For much of his tenure within the Marvel Cinematic Universe, the character of James Buchanan Barnes — a.k.a. Bucky — has been something of a queer icon. As played by Sebastian Stan, Bucky always maintained a powerful emotional bond with his best friend Steve Rogers (Chris Evans), a.k.a. Captain America, which only heightened when Steve risked it all to rescue Bucky from his life as a brainwashed assassin in 2014’s “Captain America: The Winter Soldier.” Between the palpable chemistry between Stan and Evans, and Steve’s proclamation that he’s with Bucky “until the end of the line,” there was large portion of the internet that desperately wanted Steve and Bucky to be a romantic couple. To these fans, it was self-evident that Bucky was bisexual; he’s just never had the opportunity to express it.

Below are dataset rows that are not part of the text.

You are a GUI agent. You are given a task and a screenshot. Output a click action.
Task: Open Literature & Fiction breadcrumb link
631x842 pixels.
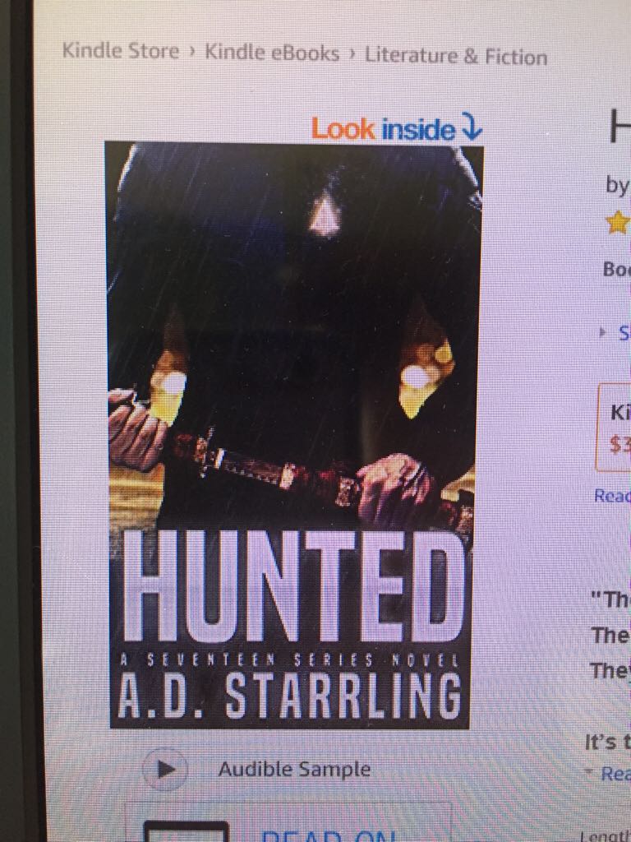pos(456,56)
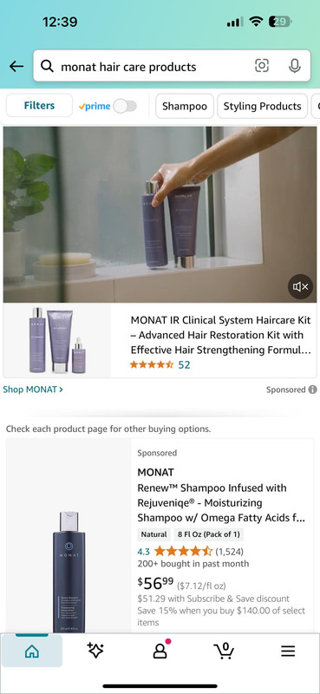
Task: Go to Home tab icon
Action: coord(32,651)
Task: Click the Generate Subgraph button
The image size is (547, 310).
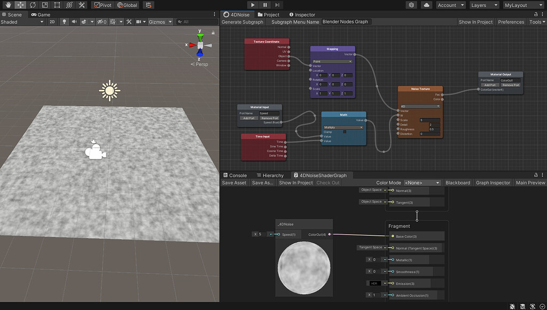Action: [x=243, y=22]
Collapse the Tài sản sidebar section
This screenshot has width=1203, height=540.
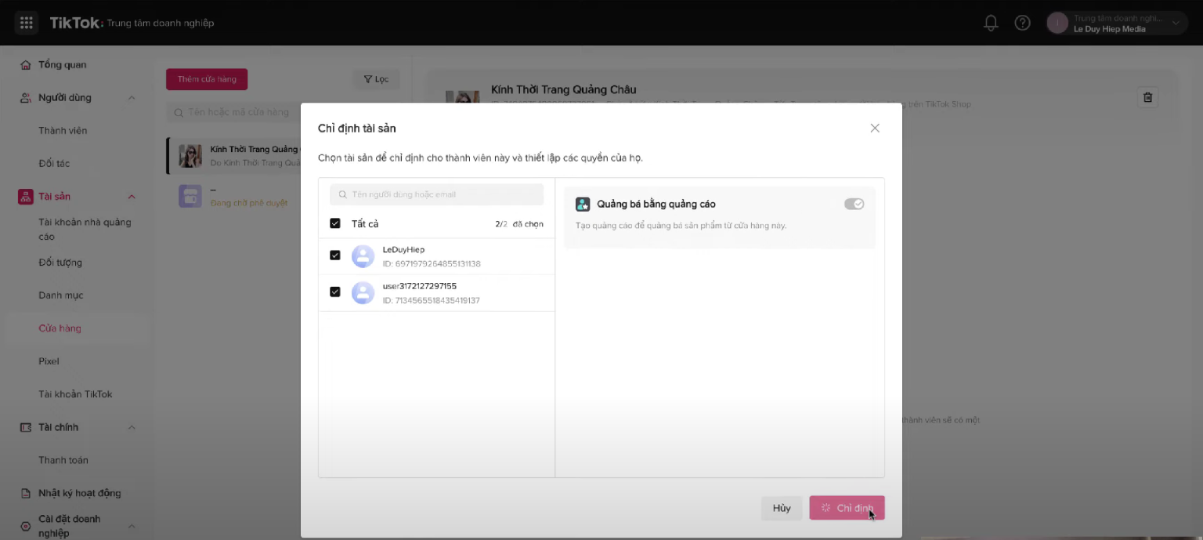pyautogui.click(x=132, y=197)

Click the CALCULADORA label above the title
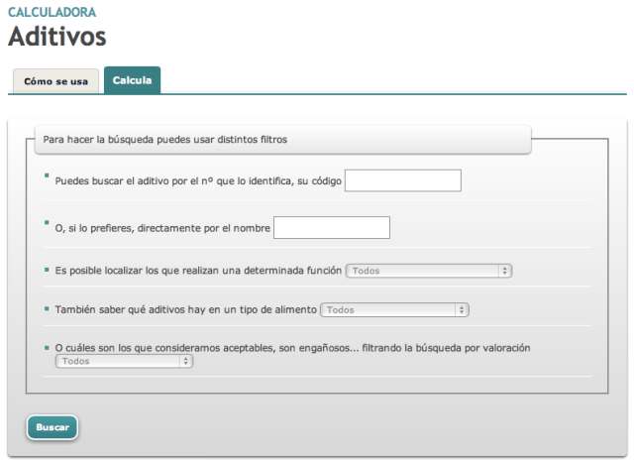pos(53,12)
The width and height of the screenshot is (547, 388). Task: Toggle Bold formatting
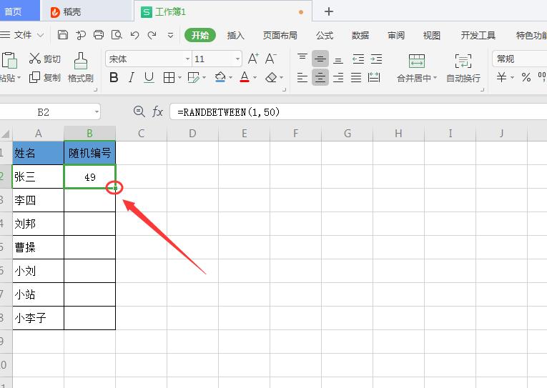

That sentiment resurfaced after the premiere of “The Falcon and the Winter Soldier,” Marvel Studios’ latest series for Disney Plus. While on a nominal date with a woman who runs a sushi bar, Bucky laments the “weird pictures” he keeps seeing on online dating sites.

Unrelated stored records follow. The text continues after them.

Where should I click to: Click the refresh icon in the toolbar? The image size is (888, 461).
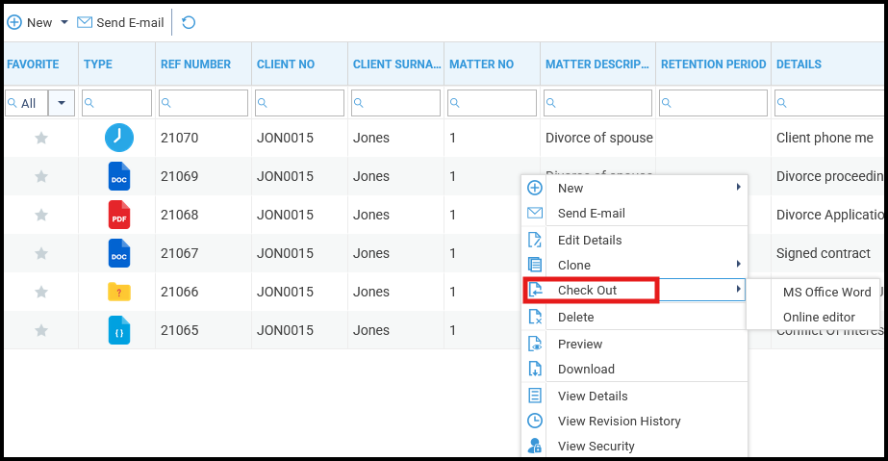click(189, 22)
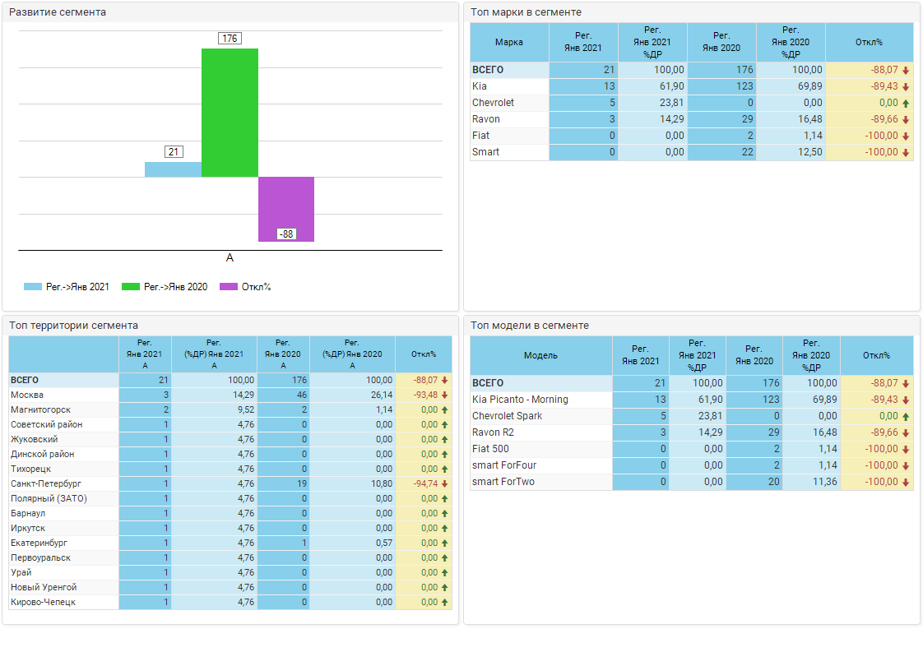The image size is (923, 652).
Task: Sort brands table by Марка column header
Action: pyautogui.click(x=509, y=42)
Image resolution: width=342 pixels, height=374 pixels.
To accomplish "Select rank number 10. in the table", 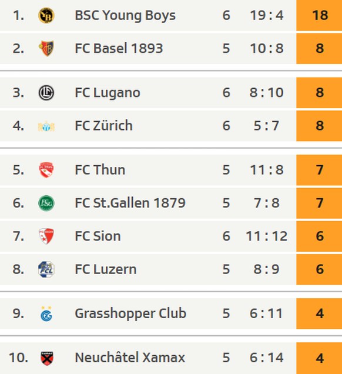I will (18, 358).
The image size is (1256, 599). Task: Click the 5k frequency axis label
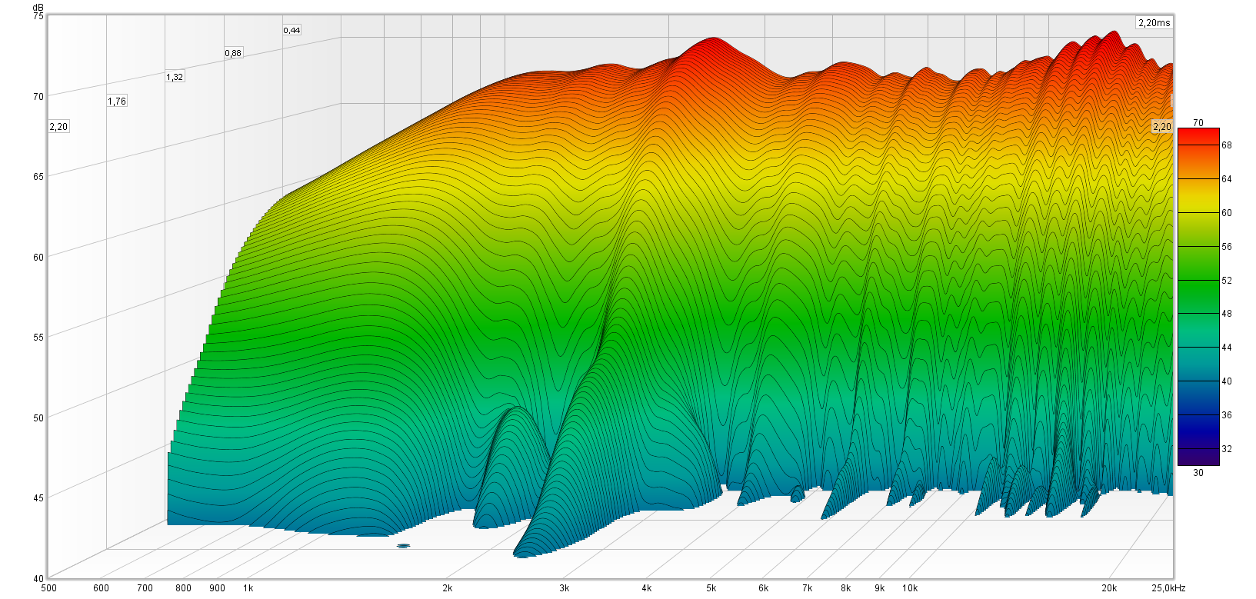pos(712,588)
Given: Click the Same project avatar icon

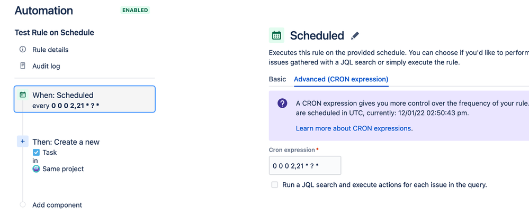Looking at the screenshot, I should coord(36,169).
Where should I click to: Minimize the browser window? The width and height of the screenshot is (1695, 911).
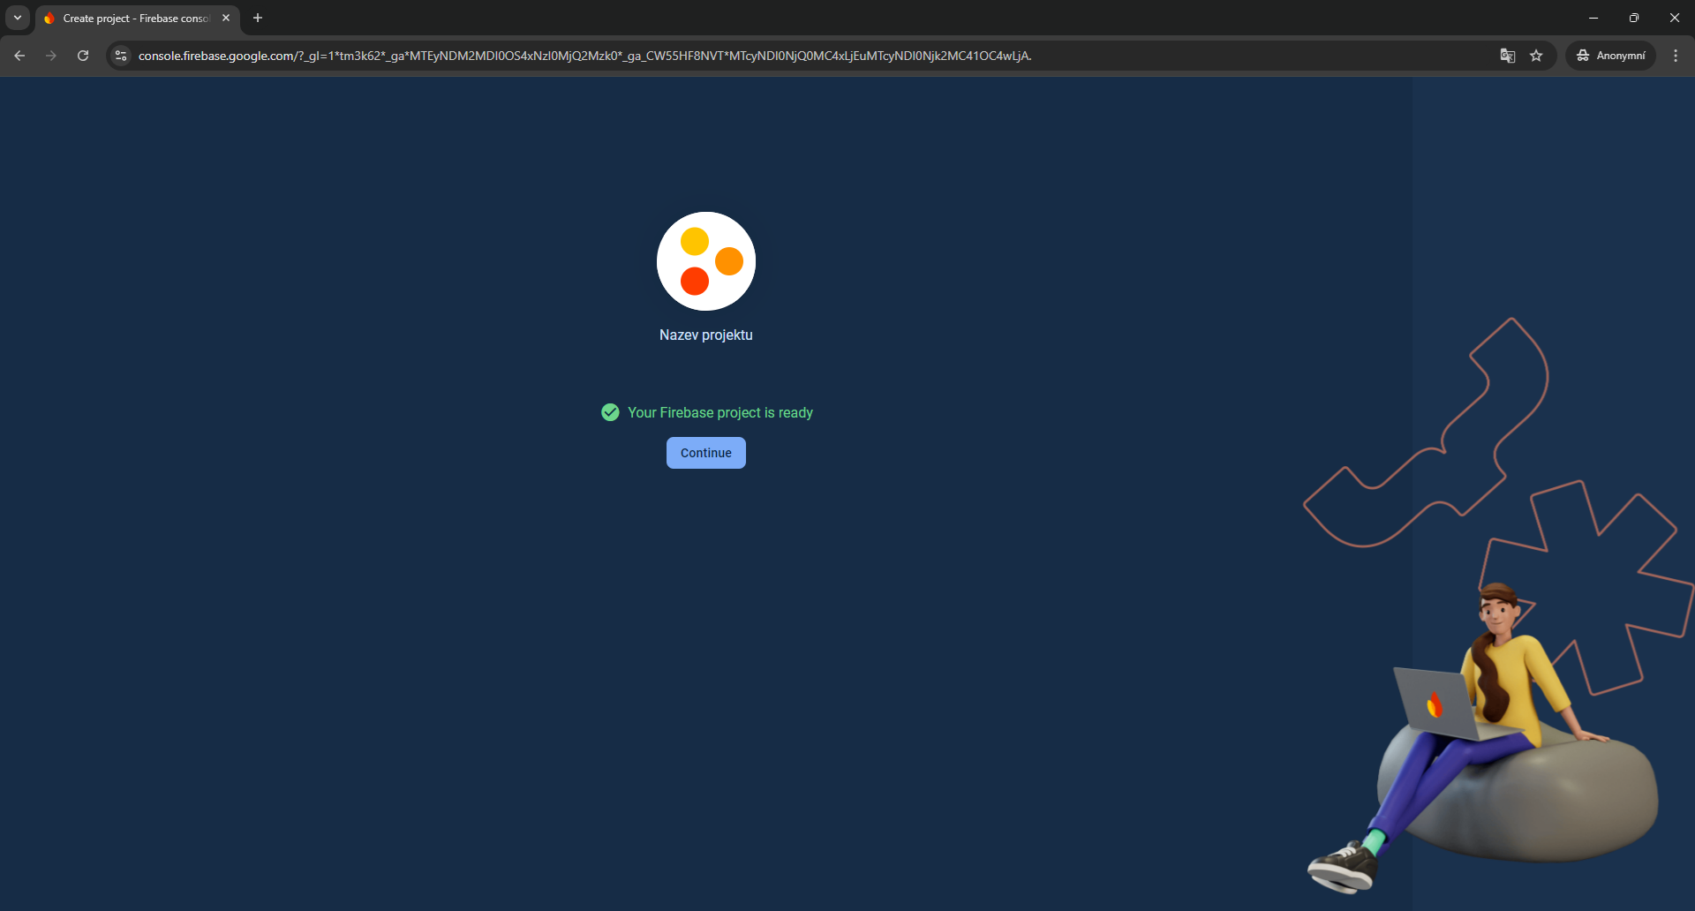coord(1593,18)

“I mean, tiger photos?” he says. “Half the time, I don’t even know what I’m looking at. It’s a lot.”
In an interview with Variety following the “FAWS” finale, however, director Kari Skogland said that was never the team’s intention.

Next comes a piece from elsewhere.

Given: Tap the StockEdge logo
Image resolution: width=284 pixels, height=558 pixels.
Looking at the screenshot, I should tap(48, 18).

“I think we just thought of it as an oddity of the times, because he’s so confused by it,” she says. “Because don’t forget, he’s 106 years old. So he’s just confused by the whole thing.”
Skogland laughs while talking about Bucky’s “tiger” moment; it’s clear she’s seen the fan reactions, too. But she says she and Stan never discussed the implications of why Bucky would be seeing big cats on a dating site.
“What we were really more trying to display was his complete lack of technical skills, as well as being part of any kind of community,” she says. “He doesn’t fit. So that was I think more our intention there that try to point to any one particular affinity.”
“FAWS” fans also picked up on how Bucky’s aggressive banter with Sam Wilson (Anthony Mackie) included moments of considerable physical intimacy. Again, Skogland cautions not to read too much into it — or to necessarily assume that physical intimacy among men automatically connotes romantic or sexual tension.
“It’s really love, right?” she said. “They love each other — at the end. They don’t love each other at the beginning, but they come to a friendship place where they love each other. So I’m not really sensitive to masculinity as any kind of barrier between that love, or how it should manifest. I’m completely fluid when it comes to any of that. So there’s no defined sexuality to any of it. So it’s, really, I think, just affection.”